With pictures removed, print the listing exactly.

◆ **Supplied data**:
++++++++++

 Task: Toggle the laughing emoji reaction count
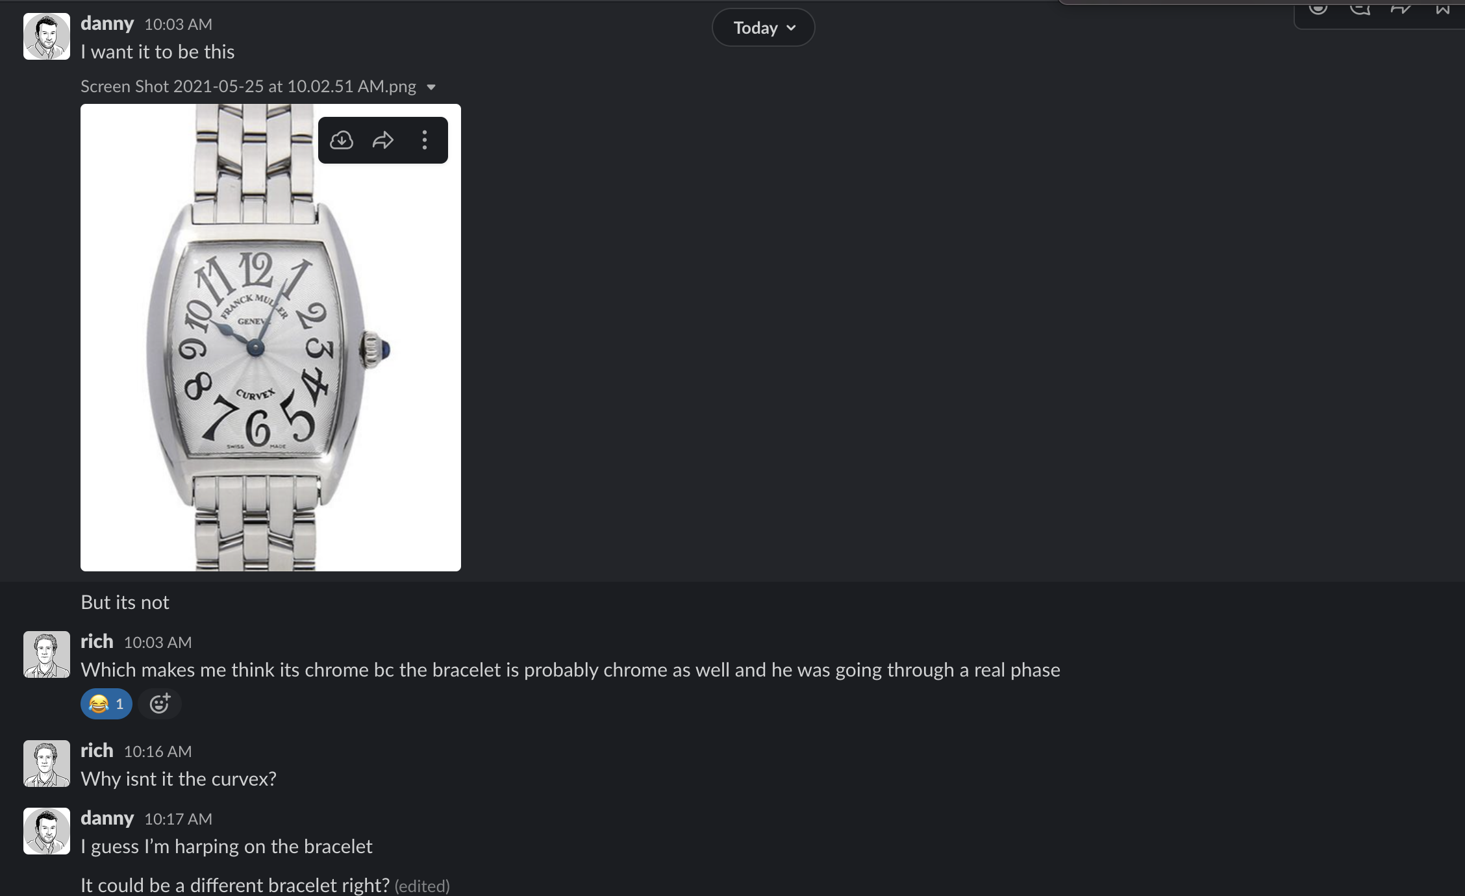(106, 704)
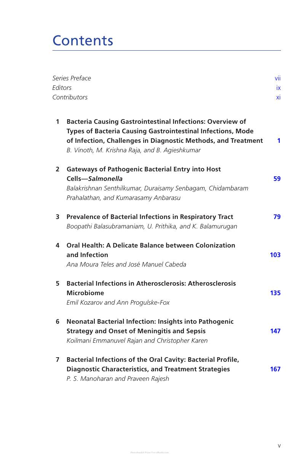Select the Series Preface entry text
The height and width of the screenshot is (457, 300).
[x=72, y=78]
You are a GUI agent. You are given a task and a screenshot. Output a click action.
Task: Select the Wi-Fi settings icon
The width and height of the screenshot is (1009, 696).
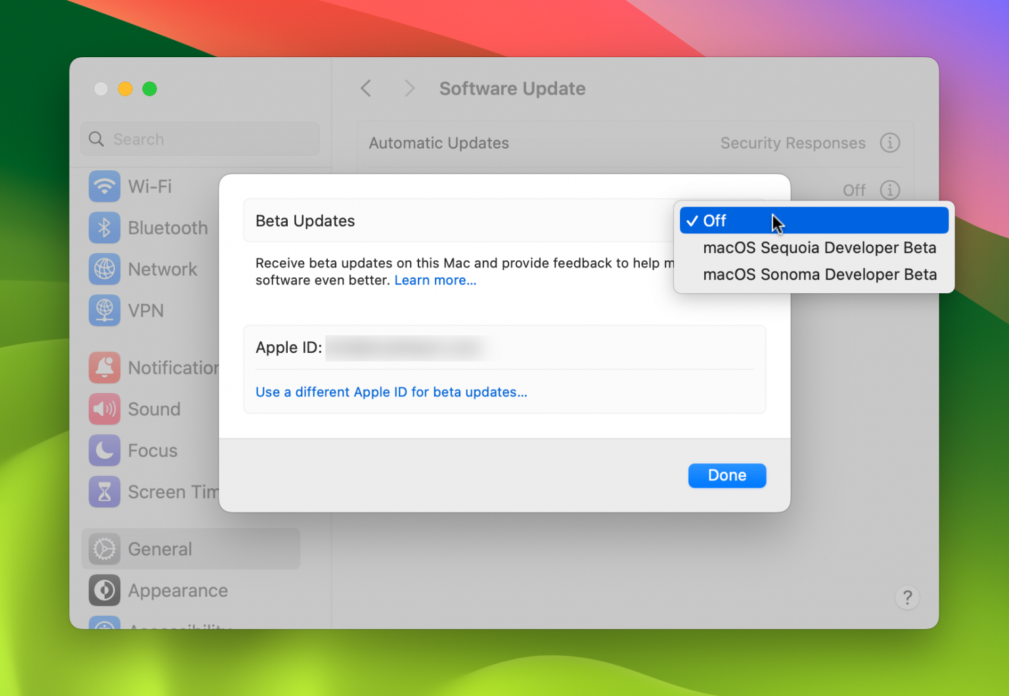(104, 186)
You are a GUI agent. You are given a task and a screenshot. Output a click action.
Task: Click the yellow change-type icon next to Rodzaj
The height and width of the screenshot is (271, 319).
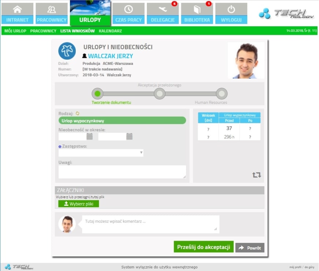[78, 113]
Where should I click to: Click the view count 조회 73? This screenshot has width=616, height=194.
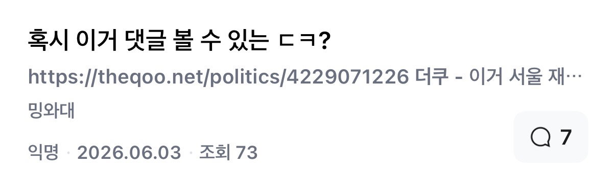point(228,152)
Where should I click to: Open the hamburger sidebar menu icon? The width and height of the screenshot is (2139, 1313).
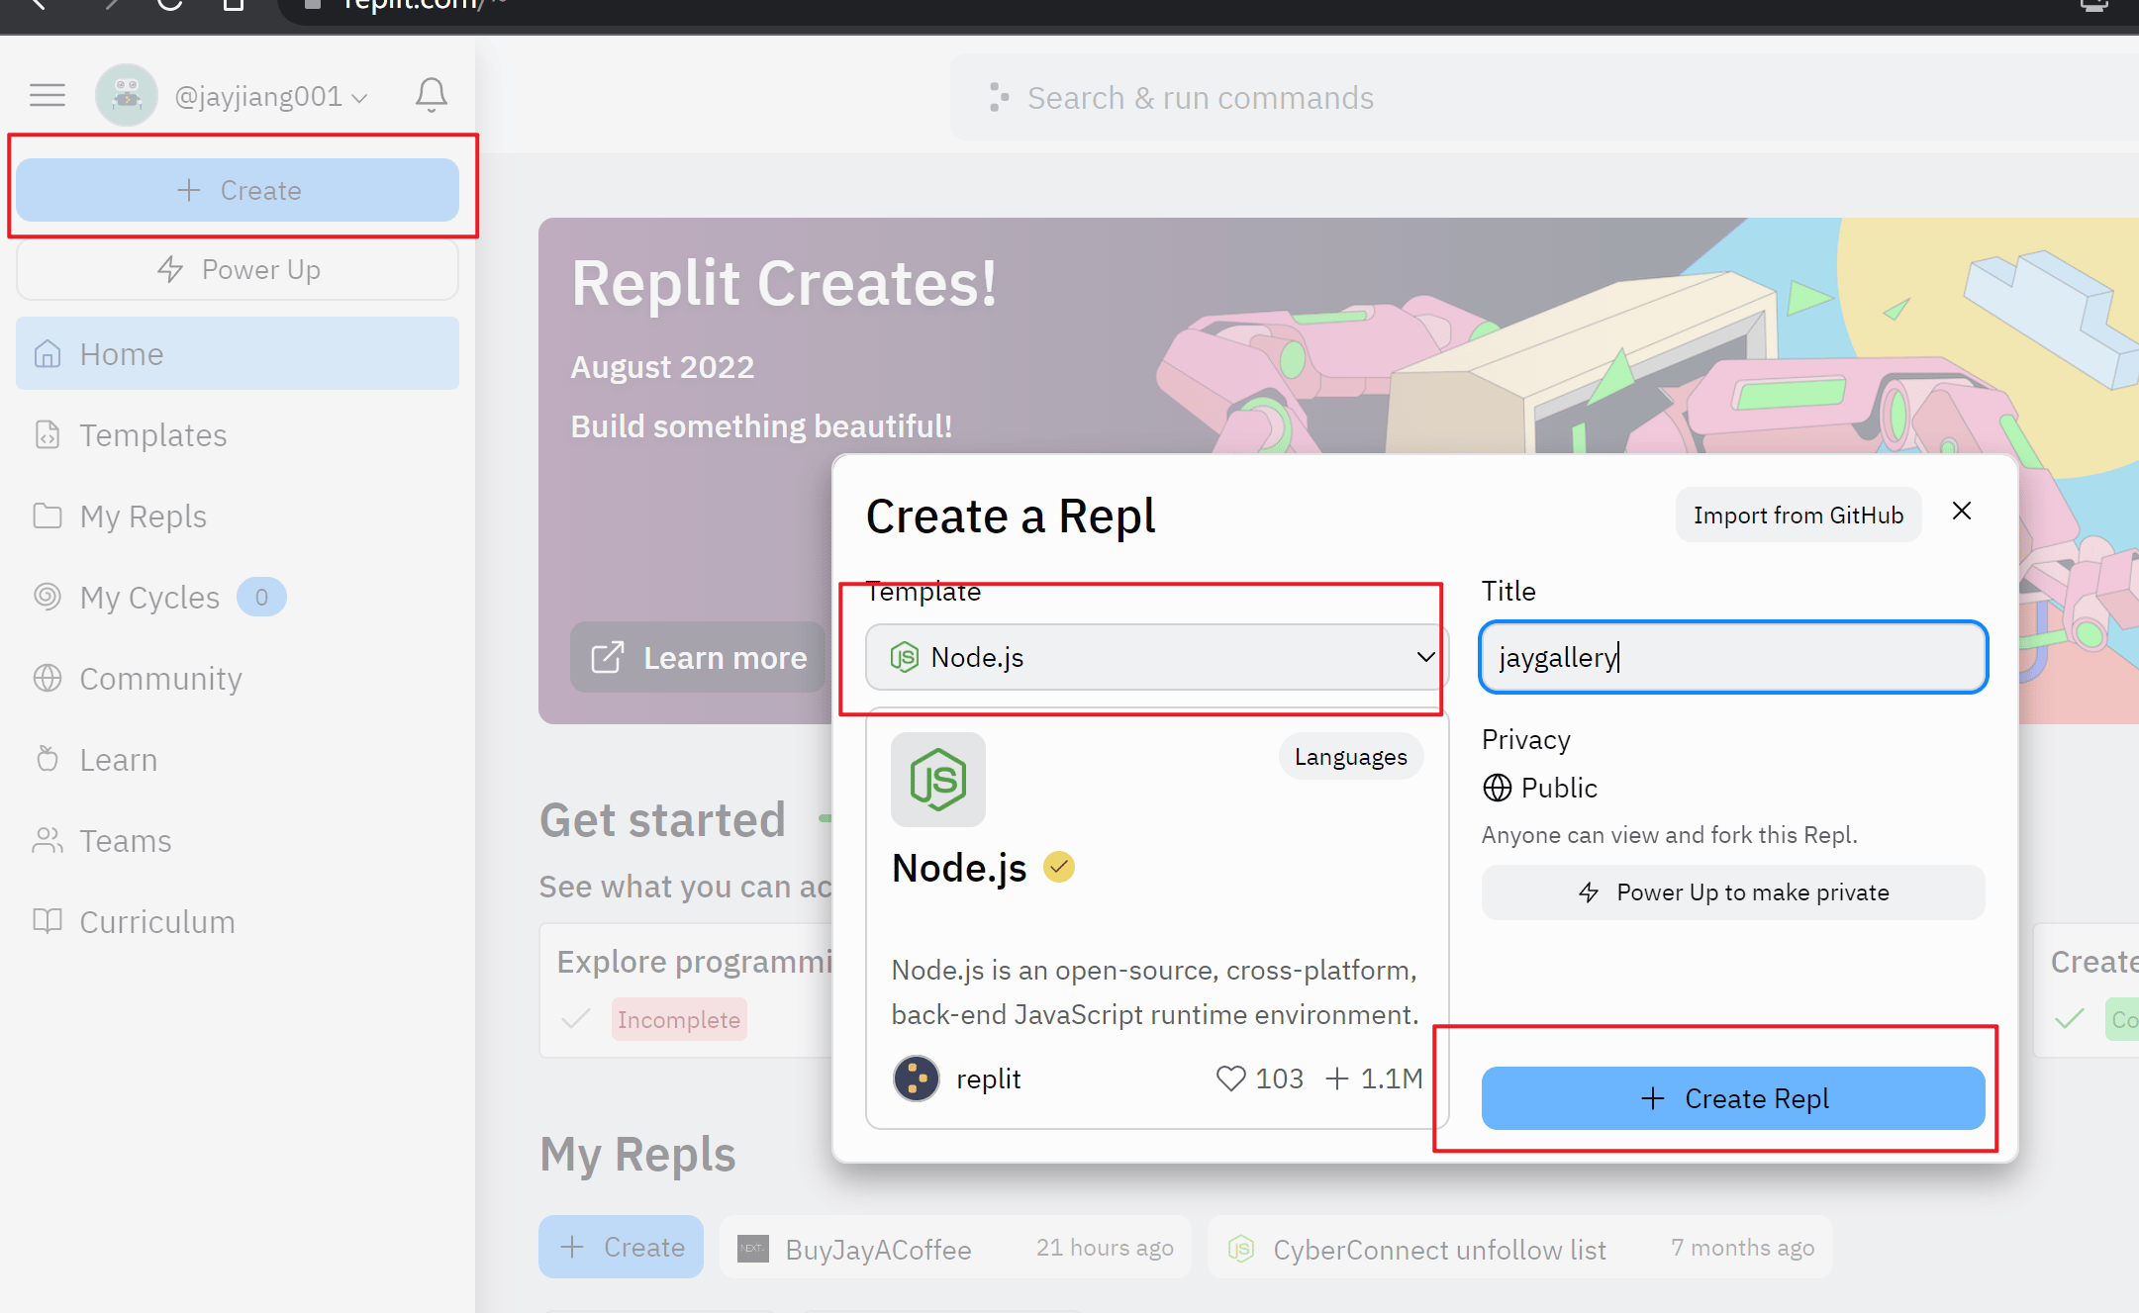[48, 95]
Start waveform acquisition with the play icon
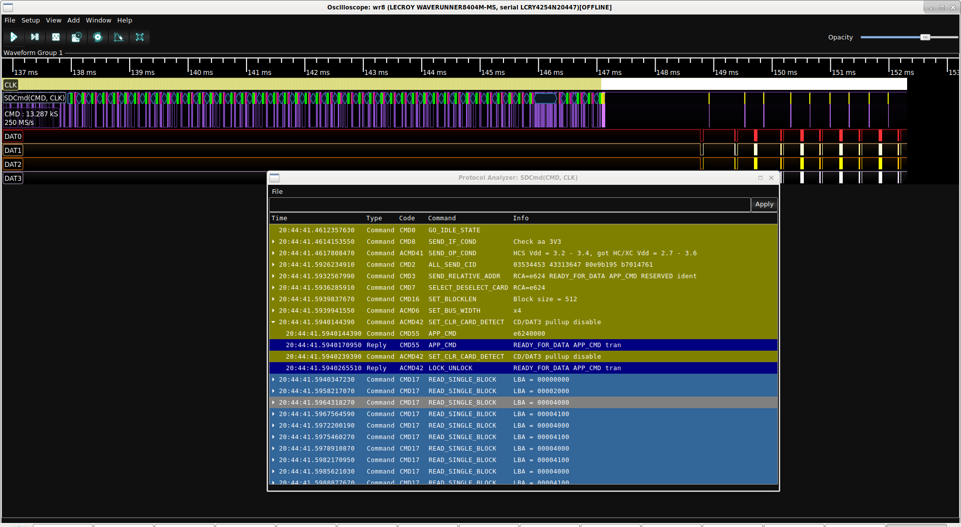This screenshot has height=527, width=961. [13, 37]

++++++++++

◆ **Task output**:
 Task: Toggle the laughing emoji reaction count
(106, 704)
Select the Series Preface entry text
The height and width of the screenshot is (457, 300).
[x=72, y=78]
You are a GUI agent. You are given a task and a screenshot. Output a click action.
Task: Select the Wi-Fi settings icon
The width and height of the screenshot is (1009, 696).
(104, 186)
You are a GUI agent. You are given a task and a screenshot. Output a click action.
Task: Click the yellow change-type icon next to Rodzaj
The height and width of the screenshot is (271, 319).
[78, 113]
Where should I click to: Click the view count 조회 73? This screenshot has width=616, height=194.
point(228,152)
Where should I click to: Open the hamburger sidebar menu icon? The width and height of the screenshot is (2139, 1313).
[48, 95]
Start waveform acquisition with the play icon
This screenshot has height=527, width=961. [13, 37]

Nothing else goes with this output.